[Dataset entries]

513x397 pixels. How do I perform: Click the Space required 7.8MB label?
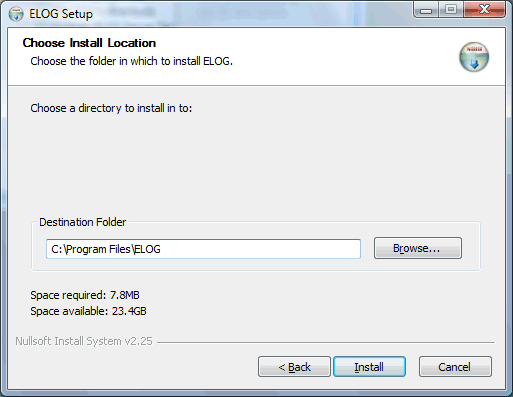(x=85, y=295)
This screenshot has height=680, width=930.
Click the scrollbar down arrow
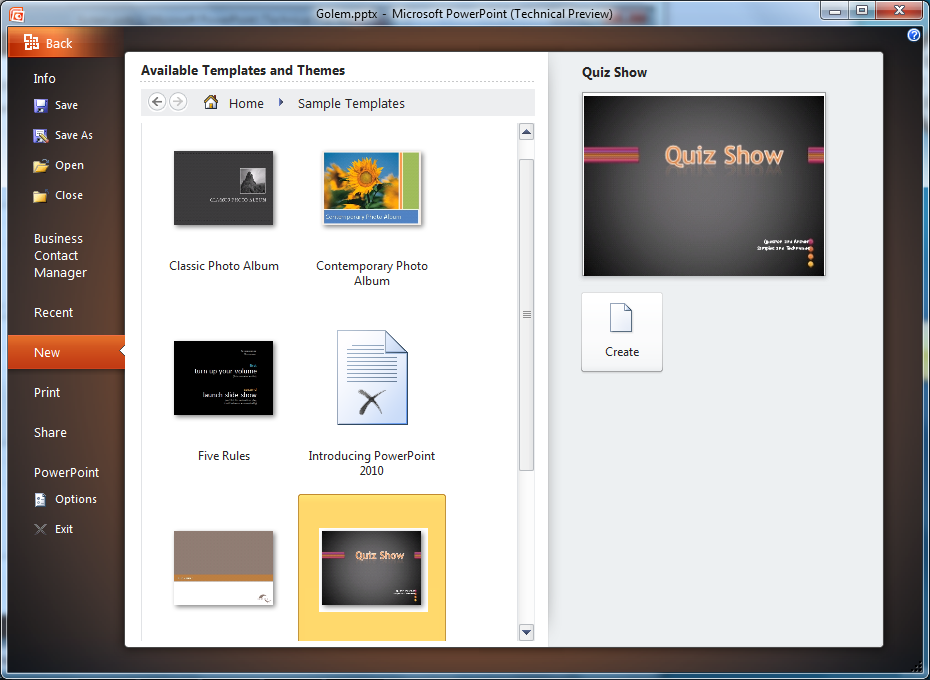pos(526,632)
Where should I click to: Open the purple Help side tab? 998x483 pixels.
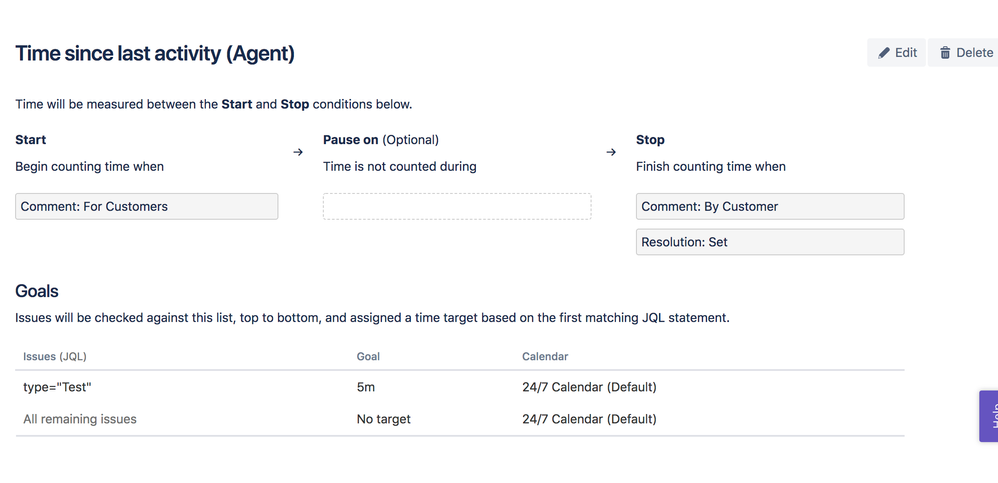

Task description ->
The answer must be the data above, repeated exactly, with no pictures.

Result ->
513x397 pixels. How do I perform: Click the Space required 7.8MB label?
(x=85, y=295)
This screenshot has height=680, width=930.
Click the scrollbar down arrow
pos(526,632)
Where should I click to: Open the purple Help side tab? 998x483 pixels.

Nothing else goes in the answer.